Putting it mildly, it’s been a tumultuous week. Stock markets worldwide have seen prices fall fast and hard as uncertainties around the spread and economic impact of the novel coronavirus were the catalyst for a large-scale case of “sell first and ask questions later.” As we noted in our communication earlier this week, in times of fear and volatility keeping perspective is important, as is limiting behavioral reaction that can cause permanent portfolio damage. But it can also be hard to do. So, once again we want to focus on facts in considering the situation.
In the markets:
- Risk aversion has been on full display. Over the past five days global stocks fell approximately 10% while bond prices rose. U.S. Treasuries in particular were viewed as a safe haven — the 10-year yield hit record lows below 1.2% and prices rose nearly 2%.
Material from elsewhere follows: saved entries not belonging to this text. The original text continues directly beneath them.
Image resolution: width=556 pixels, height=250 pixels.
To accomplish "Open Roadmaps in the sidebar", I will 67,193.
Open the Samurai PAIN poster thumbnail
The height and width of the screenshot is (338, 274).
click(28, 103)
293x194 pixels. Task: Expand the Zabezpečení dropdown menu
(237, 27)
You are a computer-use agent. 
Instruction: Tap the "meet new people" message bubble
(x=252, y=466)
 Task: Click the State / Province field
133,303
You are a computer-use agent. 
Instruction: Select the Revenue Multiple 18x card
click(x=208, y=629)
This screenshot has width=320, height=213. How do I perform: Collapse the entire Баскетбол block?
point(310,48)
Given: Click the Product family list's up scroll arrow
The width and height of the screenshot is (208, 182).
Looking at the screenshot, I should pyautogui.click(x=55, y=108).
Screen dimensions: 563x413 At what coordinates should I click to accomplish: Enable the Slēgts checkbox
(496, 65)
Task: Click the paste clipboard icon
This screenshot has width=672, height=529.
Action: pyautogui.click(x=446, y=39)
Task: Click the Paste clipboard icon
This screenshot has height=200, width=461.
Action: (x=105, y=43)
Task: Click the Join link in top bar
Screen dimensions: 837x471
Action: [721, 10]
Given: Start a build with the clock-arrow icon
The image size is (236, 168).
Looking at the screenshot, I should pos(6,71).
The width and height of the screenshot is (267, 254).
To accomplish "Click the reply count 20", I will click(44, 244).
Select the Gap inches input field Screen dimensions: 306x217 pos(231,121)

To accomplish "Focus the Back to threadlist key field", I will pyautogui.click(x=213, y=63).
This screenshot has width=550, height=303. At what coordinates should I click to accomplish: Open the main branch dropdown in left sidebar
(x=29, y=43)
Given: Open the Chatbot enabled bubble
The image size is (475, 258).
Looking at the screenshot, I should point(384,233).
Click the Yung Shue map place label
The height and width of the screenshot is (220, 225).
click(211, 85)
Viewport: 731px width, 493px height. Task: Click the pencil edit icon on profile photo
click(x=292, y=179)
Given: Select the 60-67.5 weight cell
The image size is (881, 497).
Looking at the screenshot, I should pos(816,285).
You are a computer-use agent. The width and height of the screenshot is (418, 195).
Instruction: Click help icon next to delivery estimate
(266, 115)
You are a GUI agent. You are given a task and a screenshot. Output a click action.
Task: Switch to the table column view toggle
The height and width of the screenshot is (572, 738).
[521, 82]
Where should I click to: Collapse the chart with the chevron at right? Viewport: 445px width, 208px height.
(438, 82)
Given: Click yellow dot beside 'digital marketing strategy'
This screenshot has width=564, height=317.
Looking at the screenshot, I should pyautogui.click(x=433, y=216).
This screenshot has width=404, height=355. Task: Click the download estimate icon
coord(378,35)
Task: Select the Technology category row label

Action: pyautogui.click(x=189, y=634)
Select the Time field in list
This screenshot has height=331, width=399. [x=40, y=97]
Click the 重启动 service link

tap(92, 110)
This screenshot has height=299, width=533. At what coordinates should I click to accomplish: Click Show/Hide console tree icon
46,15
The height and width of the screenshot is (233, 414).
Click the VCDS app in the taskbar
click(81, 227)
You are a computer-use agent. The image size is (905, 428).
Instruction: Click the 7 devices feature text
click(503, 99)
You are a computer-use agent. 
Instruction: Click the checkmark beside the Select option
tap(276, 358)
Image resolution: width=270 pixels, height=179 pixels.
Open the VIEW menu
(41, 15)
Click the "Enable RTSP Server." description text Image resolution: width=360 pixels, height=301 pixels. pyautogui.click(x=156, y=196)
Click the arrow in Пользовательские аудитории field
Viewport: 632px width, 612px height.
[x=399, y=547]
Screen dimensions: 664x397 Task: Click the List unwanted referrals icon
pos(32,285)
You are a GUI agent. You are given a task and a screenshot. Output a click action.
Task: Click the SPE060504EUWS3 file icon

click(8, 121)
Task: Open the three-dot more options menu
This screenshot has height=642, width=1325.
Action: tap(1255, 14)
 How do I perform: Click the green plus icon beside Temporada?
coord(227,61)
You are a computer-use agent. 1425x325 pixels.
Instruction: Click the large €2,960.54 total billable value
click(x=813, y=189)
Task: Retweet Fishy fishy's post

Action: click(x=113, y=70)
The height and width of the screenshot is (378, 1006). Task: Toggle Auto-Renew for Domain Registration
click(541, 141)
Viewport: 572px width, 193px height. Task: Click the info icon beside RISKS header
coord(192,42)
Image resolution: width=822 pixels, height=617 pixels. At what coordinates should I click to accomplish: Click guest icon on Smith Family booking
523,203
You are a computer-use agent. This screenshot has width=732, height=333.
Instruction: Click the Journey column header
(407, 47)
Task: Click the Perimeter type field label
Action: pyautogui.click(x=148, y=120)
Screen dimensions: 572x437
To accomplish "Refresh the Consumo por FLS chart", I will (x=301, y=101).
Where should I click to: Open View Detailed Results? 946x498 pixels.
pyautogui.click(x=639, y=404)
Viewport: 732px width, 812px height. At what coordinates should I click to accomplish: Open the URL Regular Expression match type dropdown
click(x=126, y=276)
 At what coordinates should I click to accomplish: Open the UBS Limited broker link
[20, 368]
- Certainly, the coronavirus outbreak is a frightening event and the societal impacts are meaningful. But financial markets are imperfect when rapidly discounting the future into current prices, and much of the recent selling appears indiscriminate when considering fundamentals — the proverbial baby is being thrown out with the bathwater. History tells us that staying disciplined with portfolios and allocation targets in times of market turmoil is the right reaction.
Consider:
- The majority of value in stocks is based on the long-term prospects of future earnings, not the earnings results of the next quarter or two.
- Large swings in stock prices are not uncommon. Since 1980, the average intra-year drop of the S&P 500 has been 13.8%. Interestingly, following a February 19 peak, that is just about the price level now.
- China appears to be stabilizing. New cases are slowing and, haltingly, some normalcy is returning to the economy. Starbucks is reopening stores and Apple factories are getting back to work.
- And while international stock markets were impacted more in the early stages of the outbreak, this week the U.S. market bore the brunt, falling more. In other words, portfolio diversification is still working and beneficial.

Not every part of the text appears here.